▶ **Passage**:
*** Block opens ***

Memories of Connor's Adventures

Orlando the Adventurer pulled a Scimitar from beneath his Robes and smiled...

Wednesday 1 November 2017

Dungeon Mastery: Building your Campaign Setting

This is where you learn how to build your own campaign setting quick and easy.

Step One: Mapping the World
You probably know what a d20 is...so now you need a d20 global map layout. This is a polyhedron or d20 laid out flat as twenty triangles. The equatorial region is ten triangles (five pointed up and five pointed down) with five polar triangles pointing to the north pole attatched to the top of the equatorial band, and the same again attatched to the southern equatorial band. This is your blank 'Globe'.
Create a list of dominant geography and the chances it exists in your world and roll for each triangle:

 1d20                  Geography
01-10                 Ocean/Sea                                   
11                       Desert/Desolation/Badlands
12                       Mountains/Hills                        
13-15                 Swamp/Fens/Bog
16                       Plains/Grassland/Savanna     
17-20                 Forest/Jungle                             

Then draw in your ocean/land boundary map on your globe. Some land might connect across multiple triangles if they make contact at a common side (Europe and Asia) or are seperated by a narrow sea (Europe and Africa), or may link as a landbridge (Central America), or might be an isolated continent (Australia), or an archipelago of islands (south east asia).

*** Block closes ***

▶ **Data to examine**:
*** Block opens ***

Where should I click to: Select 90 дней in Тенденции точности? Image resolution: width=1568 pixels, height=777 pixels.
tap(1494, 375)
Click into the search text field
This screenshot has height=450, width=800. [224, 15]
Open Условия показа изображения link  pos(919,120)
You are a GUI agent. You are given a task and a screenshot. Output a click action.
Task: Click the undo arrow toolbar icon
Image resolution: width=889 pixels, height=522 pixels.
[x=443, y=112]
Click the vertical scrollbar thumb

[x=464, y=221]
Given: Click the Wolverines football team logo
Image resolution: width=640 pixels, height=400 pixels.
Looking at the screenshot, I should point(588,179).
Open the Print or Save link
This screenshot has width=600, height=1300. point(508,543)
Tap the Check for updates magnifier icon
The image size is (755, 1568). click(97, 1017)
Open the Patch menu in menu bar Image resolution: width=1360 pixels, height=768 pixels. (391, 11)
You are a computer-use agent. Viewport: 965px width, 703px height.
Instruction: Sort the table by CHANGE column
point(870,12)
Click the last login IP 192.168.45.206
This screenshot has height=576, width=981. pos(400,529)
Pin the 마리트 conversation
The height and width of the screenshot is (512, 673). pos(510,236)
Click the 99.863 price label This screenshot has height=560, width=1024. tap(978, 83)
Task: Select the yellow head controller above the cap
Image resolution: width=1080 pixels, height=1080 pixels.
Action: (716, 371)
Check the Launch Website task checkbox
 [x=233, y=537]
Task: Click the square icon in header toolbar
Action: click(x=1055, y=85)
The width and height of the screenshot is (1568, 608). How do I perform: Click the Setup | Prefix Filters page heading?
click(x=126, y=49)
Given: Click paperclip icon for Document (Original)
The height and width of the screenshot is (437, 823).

*** Block closes ***

▶ **What you will do**:
1. For each statement below, say yes or no to whether it agrees with the post on building a campaign setting, and quote the words of the post that decide it.
(a) The equatorial region of the blank globe is made up of ten triangles.
(b) The global map layout is a cube laid out flat.
(c) Australia is given as an example of an isolated continent.
2. Please print the part of the post on building a campaign setting from "Step One: Mapping the" up to and including "your blank 'Globe'.".
The data come from a separate source.

▶ **Exercise results**:
1.
(a) Yes: "The equatorial region is ten triangles"
(b) No: "This is a polyhedron or d20 laid out flat as twenty triangles."
(c) Yes: "might be an isolated continent (Australia)"

2.
Step One: Mapping the World
You probably know what a d20 is...so now you need a d20 global map layout. This is a polyhedron or d20 laid out flat as twenty triangles. The equatorial region is ten triangles (five pointed up and five pointed down) with five polar triangles pointing to the north pole attatched to the top of the equatorial band, and the same again attatched to the southern equatorial band. This is your blank 'Globe'.